• **Work order**
The lines below starting at the line containing "Image resolution: width=337" and ending at the line containing "Screen dimensions: 1509x1132" are to be repeated exactly, with both ends kept and nothing else added.
::::::::::
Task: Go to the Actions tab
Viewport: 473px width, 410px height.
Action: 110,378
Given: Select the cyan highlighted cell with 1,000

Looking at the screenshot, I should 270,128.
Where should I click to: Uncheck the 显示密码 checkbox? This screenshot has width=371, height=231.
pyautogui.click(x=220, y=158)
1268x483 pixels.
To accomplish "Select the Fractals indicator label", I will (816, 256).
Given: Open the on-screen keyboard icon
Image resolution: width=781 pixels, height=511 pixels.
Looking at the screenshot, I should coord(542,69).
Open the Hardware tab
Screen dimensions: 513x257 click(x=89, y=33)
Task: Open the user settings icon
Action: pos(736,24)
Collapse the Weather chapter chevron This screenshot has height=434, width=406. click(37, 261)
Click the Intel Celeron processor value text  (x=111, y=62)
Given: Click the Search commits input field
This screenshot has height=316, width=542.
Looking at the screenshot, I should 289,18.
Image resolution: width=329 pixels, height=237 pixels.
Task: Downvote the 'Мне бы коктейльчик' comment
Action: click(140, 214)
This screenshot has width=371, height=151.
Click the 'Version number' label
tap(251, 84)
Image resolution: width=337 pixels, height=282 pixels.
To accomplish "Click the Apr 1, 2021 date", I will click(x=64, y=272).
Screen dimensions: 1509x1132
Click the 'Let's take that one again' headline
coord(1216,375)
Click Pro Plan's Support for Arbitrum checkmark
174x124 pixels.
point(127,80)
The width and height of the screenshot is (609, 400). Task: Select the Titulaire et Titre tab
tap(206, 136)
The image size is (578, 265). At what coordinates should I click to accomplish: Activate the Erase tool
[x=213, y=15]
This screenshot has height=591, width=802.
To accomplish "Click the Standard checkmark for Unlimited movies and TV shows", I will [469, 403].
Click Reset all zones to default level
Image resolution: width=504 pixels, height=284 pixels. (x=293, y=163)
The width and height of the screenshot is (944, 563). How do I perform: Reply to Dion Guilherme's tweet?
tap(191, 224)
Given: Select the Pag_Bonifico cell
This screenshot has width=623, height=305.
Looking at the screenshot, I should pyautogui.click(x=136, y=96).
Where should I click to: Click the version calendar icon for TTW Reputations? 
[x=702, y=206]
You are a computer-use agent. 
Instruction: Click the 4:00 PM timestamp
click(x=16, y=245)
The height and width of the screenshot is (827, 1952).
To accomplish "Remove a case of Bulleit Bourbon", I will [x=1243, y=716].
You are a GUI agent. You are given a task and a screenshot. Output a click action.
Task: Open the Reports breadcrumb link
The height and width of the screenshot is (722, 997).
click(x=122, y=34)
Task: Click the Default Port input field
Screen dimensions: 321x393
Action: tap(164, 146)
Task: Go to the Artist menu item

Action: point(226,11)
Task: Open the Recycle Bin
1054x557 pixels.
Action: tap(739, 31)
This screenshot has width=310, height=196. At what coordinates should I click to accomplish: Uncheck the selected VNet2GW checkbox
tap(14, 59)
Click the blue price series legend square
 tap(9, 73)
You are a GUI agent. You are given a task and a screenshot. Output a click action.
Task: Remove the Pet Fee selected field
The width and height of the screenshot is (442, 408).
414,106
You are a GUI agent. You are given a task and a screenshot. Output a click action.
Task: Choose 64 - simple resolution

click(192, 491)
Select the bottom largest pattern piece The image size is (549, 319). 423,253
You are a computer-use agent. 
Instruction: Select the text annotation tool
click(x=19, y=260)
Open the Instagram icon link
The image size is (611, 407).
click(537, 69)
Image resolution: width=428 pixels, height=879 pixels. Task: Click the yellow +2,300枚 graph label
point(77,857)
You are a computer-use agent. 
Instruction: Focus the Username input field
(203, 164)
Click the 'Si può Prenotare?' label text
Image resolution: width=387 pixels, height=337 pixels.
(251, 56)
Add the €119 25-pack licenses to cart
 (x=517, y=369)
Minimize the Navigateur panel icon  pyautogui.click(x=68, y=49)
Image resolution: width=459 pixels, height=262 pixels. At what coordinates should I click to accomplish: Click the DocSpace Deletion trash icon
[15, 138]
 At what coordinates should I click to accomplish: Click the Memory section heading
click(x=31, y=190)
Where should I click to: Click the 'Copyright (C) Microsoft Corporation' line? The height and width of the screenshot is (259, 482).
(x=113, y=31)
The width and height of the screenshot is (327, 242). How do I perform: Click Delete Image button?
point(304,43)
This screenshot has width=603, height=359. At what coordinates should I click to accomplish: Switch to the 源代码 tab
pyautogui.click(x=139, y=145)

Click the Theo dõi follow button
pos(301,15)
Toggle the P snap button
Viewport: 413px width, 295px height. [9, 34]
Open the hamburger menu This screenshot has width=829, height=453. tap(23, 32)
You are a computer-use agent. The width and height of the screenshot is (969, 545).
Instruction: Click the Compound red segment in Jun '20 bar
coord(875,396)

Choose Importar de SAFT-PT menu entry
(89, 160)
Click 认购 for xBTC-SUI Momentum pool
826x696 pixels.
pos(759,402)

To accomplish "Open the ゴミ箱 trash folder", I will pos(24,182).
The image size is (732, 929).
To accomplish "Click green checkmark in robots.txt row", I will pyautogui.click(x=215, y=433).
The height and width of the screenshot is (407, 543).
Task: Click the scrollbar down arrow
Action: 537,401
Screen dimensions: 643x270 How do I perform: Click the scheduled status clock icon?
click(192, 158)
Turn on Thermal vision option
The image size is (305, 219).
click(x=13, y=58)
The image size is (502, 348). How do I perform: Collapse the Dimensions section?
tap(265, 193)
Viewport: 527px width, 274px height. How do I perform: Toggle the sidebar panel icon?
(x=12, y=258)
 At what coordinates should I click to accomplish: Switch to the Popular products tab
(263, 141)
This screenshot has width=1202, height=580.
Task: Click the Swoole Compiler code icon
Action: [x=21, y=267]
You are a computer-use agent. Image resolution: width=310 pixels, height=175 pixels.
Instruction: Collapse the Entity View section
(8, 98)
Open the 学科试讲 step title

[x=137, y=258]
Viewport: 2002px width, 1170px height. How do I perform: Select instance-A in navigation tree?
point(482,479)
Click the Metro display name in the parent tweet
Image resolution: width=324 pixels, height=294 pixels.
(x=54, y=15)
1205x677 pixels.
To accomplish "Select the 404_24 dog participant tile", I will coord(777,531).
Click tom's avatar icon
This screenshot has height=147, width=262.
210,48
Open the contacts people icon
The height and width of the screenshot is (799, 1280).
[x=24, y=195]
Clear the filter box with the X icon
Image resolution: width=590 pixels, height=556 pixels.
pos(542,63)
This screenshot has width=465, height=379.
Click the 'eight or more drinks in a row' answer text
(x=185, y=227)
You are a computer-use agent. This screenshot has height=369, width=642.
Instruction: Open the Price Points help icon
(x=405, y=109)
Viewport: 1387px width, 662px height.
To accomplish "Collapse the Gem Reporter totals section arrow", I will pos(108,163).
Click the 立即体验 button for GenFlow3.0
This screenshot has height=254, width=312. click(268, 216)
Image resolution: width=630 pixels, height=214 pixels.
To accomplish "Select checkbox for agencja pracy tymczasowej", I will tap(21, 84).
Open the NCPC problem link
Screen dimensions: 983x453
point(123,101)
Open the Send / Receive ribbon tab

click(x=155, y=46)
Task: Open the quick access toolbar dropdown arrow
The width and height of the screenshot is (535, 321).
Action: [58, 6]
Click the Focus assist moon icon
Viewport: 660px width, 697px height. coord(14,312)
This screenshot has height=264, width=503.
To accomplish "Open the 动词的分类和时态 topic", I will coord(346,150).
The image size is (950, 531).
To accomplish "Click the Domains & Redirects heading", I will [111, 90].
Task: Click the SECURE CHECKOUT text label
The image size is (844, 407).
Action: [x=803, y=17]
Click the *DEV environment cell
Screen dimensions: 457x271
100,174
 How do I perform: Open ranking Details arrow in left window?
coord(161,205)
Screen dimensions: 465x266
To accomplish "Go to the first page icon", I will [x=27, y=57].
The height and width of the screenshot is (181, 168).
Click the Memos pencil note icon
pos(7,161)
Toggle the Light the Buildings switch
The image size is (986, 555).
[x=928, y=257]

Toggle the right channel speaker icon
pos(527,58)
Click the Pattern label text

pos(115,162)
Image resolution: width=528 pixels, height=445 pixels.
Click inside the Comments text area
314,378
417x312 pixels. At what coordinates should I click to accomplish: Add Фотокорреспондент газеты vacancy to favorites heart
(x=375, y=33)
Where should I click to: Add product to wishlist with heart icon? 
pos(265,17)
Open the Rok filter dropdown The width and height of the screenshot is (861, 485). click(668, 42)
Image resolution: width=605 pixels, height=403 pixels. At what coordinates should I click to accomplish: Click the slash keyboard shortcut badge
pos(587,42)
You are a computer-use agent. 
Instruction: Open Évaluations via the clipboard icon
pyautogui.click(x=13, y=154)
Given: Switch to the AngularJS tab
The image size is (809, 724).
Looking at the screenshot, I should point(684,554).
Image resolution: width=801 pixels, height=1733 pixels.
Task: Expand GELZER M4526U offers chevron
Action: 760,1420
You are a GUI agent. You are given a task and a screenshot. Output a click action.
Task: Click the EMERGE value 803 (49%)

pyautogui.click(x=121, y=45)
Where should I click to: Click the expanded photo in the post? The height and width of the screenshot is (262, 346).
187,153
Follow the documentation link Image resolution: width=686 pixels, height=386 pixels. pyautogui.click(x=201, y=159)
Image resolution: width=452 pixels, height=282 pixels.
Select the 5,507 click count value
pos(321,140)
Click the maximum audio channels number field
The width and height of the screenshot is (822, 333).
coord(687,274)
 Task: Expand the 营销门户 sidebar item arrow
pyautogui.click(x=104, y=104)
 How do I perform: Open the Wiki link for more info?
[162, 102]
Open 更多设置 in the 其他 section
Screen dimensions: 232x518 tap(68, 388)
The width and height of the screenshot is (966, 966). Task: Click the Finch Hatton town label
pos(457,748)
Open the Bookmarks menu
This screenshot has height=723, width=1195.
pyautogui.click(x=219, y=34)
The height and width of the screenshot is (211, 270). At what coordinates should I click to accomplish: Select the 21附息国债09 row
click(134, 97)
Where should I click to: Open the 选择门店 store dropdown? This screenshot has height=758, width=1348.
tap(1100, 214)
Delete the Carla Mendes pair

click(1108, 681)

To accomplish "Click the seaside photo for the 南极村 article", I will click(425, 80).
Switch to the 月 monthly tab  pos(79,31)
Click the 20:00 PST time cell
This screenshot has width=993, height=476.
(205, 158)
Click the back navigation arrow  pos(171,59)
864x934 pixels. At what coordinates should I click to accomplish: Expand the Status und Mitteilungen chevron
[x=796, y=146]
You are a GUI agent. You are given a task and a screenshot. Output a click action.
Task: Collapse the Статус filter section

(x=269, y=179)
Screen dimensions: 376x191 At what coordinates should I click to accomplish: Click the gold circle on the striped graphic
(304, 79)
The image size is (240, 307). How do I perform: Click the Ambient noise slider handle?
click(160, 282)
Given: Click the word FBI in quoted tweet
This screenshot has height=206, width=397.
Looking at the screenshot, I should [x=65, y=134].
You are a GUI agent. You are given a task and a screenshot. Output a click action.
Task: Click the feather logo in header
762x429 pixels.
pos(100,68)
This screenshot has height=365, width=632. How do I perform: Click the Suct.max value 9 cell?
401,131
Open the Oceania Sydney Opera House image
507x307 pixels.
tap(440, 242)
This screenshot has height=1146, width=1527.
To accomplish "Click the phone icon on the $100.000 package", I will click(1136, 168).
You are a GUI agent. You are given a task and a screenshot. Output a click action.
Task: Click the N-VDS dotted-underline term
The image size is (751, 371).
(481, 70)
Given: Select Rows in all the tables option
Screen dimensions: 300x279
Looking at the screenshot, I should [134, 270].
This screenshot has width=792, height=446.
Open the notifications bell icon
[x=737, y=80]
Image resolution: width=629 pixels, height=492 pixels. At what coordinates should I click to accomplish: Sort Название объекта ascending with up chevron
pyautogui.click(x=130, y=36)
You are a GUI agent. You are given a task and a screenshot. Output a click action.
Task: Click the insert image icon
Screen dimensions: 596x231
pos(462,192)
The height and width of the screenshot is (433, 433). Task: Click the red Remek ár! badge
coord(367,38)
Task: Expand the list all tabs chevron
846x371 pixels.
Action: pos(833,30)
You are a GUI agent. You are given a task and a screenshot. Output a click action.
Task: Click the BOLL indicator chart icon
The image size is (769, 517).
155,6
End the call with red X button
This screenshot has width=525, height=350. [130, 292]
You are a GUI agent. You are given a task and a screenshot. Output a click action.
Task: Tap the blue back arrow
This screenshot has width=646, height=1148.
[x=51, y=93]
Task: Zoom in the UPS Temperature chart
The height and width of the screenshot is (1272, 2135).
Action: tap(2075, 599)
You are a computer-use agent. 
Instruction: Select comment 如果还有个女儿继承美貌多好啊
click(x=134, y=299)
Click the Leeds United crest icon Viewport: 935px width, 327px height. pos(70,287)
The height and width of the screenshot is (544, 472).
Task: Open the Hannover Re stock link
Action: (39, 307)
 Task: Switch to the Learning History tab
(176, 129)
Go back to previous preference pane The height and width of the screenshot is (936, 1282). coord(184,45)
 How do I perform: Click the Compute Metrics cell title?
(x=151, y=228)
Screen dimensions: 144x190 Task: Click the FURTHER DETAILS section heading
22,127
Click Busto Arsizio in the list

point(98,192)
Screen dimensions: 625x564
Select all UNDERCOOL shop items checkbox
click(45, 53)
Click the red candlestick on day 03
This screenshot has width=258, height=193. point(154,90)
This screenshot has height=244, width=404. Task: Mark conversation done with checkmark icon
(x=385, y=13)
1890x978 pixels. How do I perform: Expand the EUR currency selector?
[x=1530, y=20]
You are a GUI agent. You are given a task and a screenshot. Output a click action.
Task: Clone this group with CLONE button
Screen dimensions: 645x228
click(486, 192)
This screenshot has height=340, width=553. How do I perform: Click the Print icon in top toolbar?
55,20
::::::::::
• **Exercise output**
Image resolution: width=337 pixels, height=282 pixels.
To accomplish "Click the Apr 1, 2021 date", I will click(x=64, y=272).
Screen dimensions: 1509x1132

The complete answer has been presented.